Thanks, Aditya. The next question is from the line of Prashant Kothari of [indiscernible].

U
Unknown Analyst

Just 1 small question. You mentioned that the international air travel has definitely grown much better for us versus domestic. When I look at the average transaction size, that has grown up by only like 4% year-over-year. Can you just explain that? I would have thought that the mix change of international should kind of help the transition sizes grow much bigger? Or was there any kind of a dip in overall ticket prices, which led to this outcome?

M
Mohit Kabra
executive

No. I think the overall kind of pricing, say, within the international segments or, say, for instance, within the domestic segments hasn't really seen any significant change. I think what's happened is the overall price increases that used to happen in the past used to be probably slightly more stronger. This quarter, we haven't really seen very significant increase in terms of ASPs per se. But otherwise, there is no real change in the average ASP, I would say, by domestic or by international segment assets.

R
Rajesh Magow
executive

And I think, Prashant, this will -- the point that you're sort of looking at, while at an ASP level, there will be -- there's no real significant change.
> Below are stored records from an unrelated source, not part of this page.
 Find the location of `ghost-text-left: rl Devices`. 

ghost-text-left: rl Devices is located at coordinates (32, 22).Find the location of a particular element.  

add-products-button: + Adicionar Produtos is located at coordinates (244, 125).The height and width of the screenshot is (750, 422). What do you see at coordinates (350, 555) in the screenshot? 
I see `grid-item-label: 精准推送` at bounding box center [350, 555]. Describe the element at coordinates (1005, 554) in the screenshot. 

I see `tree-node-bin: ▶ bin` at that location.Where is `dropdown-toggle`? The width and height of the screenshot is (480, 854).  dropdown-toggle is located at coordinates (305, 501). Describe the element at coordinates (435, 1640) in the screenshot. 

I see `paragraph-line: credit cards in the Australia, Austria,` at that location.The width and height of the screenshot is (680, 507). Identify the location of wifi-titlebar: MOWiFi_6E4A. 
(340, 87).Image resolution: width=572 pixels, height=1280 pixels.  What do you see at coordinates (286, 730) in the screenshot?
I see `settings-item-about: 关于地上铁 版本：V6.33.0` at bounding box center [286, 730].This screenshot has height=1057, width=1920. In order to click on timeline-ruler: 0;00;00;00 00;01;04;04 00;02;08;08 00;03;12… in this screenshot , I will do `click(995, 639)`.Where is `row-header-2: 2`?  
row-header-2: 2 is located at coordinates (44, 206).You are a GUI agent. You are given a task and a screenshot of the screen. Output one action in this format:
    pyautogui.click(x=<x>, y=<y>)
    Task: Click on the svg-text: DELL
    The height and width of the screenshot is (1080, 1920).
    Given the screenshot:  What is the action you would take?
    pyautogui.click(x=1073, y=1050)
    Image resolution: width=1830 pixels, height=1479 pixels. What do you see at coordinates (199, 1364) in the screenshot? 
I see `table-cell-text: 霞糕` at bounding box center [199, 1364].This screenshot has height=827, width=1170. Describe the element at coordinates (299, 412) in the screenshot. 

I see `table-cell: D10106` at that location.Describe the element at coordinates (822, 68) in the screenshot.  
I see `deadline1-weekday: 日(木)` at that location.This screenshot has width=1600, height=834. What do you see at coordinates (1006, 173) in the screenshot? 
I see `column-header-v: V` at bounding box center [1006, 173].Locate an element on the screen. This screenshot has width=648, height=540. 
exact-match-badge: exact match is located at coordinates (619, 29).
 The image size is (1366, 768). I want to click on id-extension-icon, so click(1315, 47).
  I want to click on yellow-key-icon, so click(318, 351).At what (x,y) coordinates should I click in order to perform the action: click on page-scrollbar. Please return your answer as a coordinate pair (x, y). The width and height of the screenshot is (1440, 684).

But this will -- the mix will change or the higher growth on international plant will reflect more in gross bookings number for the air as a whole. If you look at the total gross booking number versus the segment growth, you will see -- so the growth, which is driven by the mix change is sort of reflecting, that increase is reflecting.

U
Unknown Analyst

Okay. And 1 of the questions that I frequently ask Vipul, any update on the India listing front?

M
Mohit Kabra
executive

I think there's nothing more to add over there. Like we have said, we're not really kind of looking at raising any funds right now and therefore, not looking at any capital market activity per se. But should there be a kind of thought of doing so, I'm sure will share color in the quarters to come.

V
Vipul Garg
executive

Thank you, Prashant. At this time, we have no further questions. Any last questions, any attendee wants to ask. Otherwise, we can end the call. So Rajesh, we have no further questions. Over to you for your closing remarks.

R
Rajesh Magow
executive

Thank you, Vipul, and thank you, everyone. Thank you for all asking all the right set of questions. They were all relevant and thank you for your patience. Look forward to see you next quarter.

M
Mohit Kabra
executive

Thanks, everyone.

V
Vipul Garg
executive

Thank you, everyone. You may please disconnect the call. Thank you.